A structural and rheological study of terminal 1,n‑diols from etane‑1,2‑diol to pentane‑1,5‑diol at 25 °C was performed using a combination of the experimental small- and wide-angle X-ray scattering (SWAXS) technique and theoretical TraPPE-UA force-field model-based molecular dynamics (MD) simulations. Our already well-established complemented-system approach was used to calculate the SWAXS intensities from the simulation data needed to validate the accuracy of the theoretical results by comparing them with the experimental SWAXS data. Next, a simulated analogue of the contrast-matching method was used to reveal the supra-molecular structural details of the studied diols, which were then further discussed in a comparison with those of the basic primary mono-ols from our previous study (Tomšič M., et al., J. Phys. Chem B, 2007). This revealed the important structural differences arising from the influence of an additional –OH group in the molecule and an increasing diol alkyl chain length. The additional –OH group enhances the H-bonding and leads to a more compact supra-molecular structure that is increasingly locally inhomogeneous with an increasing diol alkyl chain length. Furthermore, the shear-rate-dependent viscosities were calculated for the modelled 1,n‑diols at 25 °C using the non-equilibrium MD periodic perturbation method and the extrapolated zero-shear viscosities were compared with the experimental data. We directly related the effect of the revealed structural details to the viscosity of diols.
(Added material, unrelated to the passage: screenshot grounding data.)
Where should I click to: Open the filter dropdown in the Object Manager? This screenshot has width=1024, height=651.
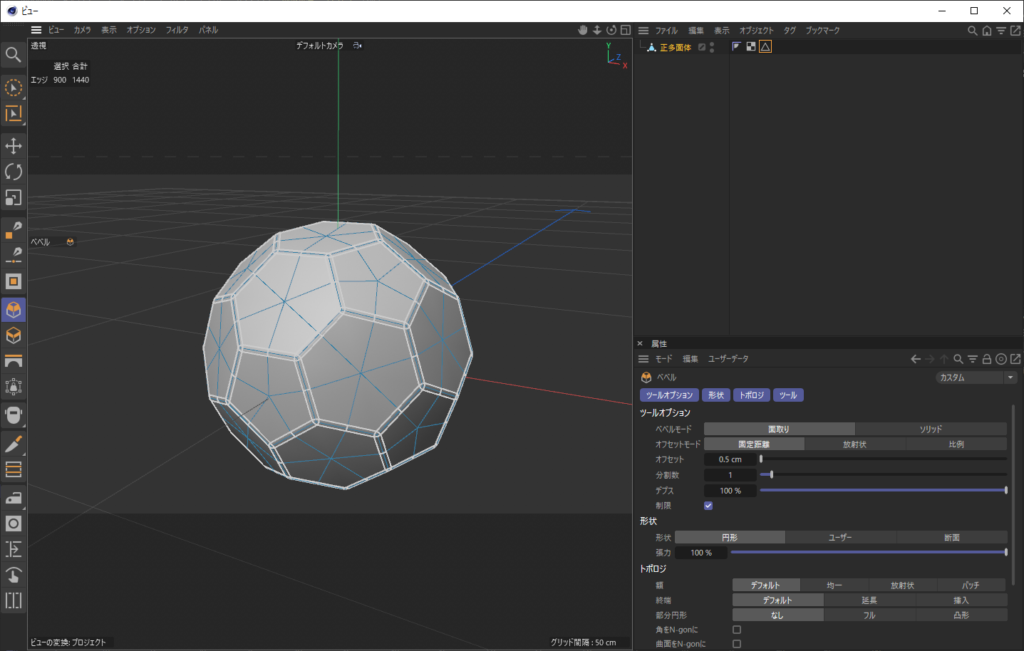pyautogui.click(x=999, y=31)
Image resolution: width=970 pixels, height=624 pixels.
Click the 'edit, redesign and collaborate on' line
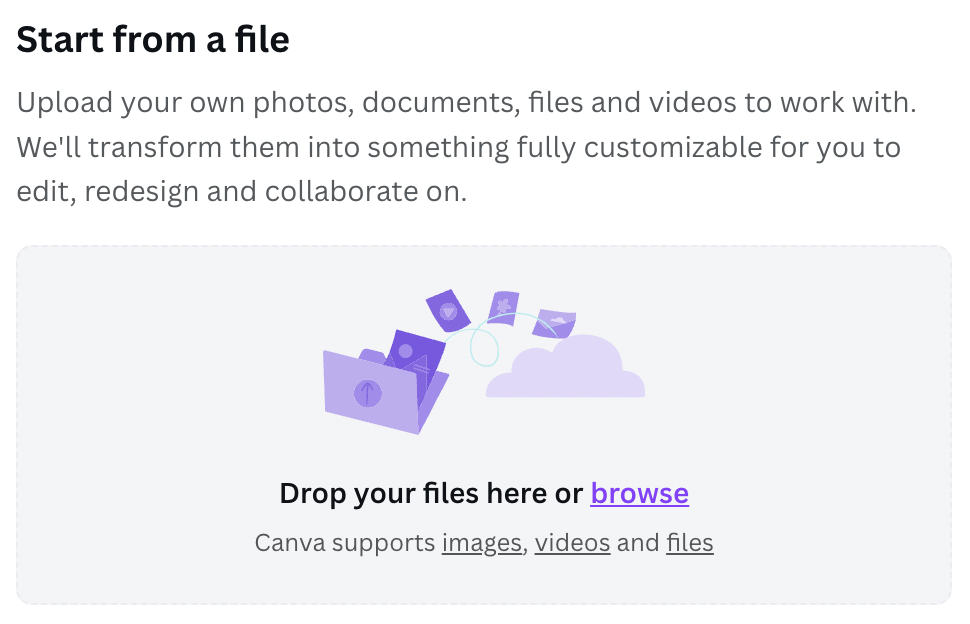241,192
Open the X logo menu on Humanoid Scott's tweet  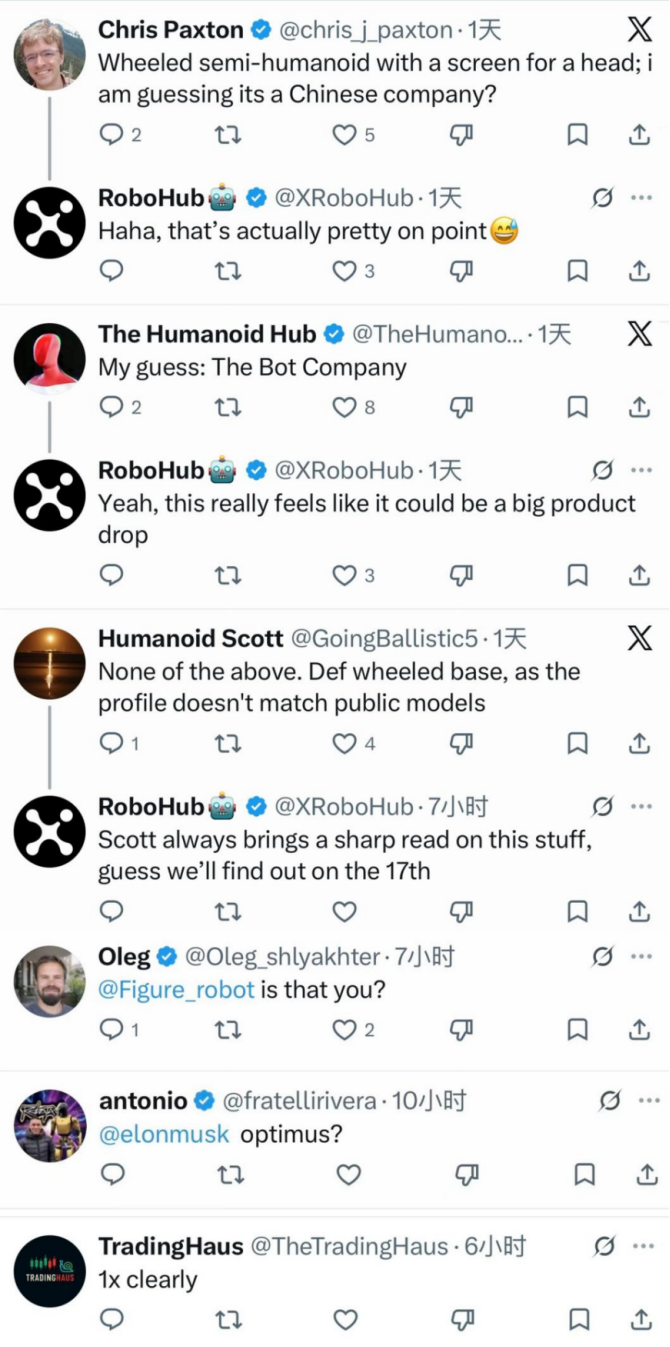click(639, 638)
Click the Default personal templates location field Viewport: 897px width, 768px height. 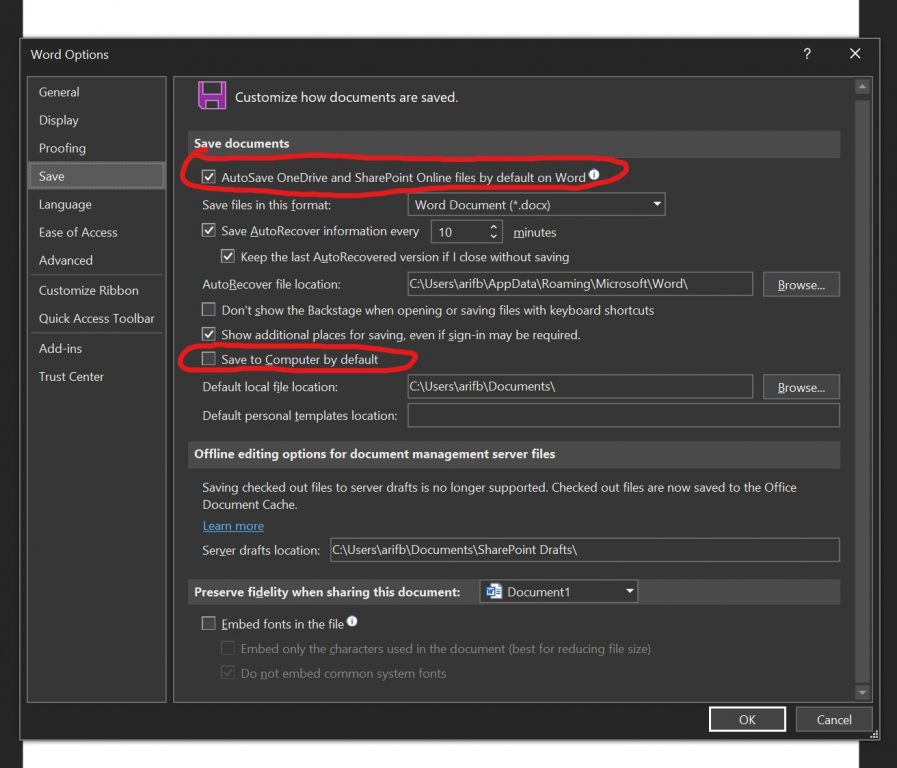click(623, 415)
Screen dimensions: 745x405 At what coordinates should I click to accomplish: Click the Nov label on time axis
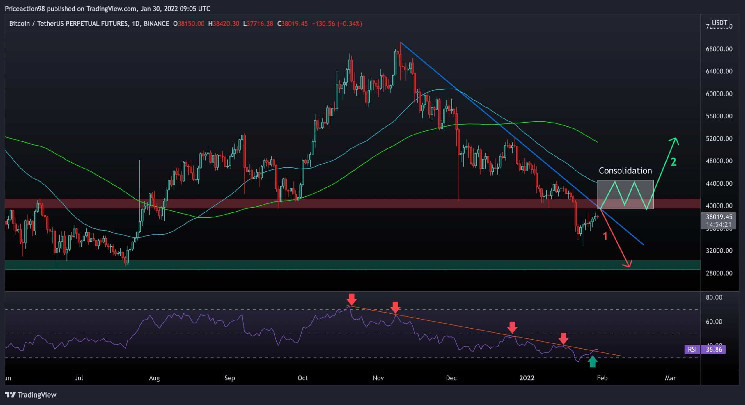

The level of H-bonding in the system seems to affect the viscosity less than the type of structural details and the molecular conformations. Allowing the modelled system to occupy a higher degree of stretched molecular conformations was in turn reflected in the greatly increased viscosity of the system. Terminal 1,n‑diols exhibit much higher viscosities than the basic mono-ols due to a more rigid cross-linking between the sequentially H-bonded OH-aggregates in the system.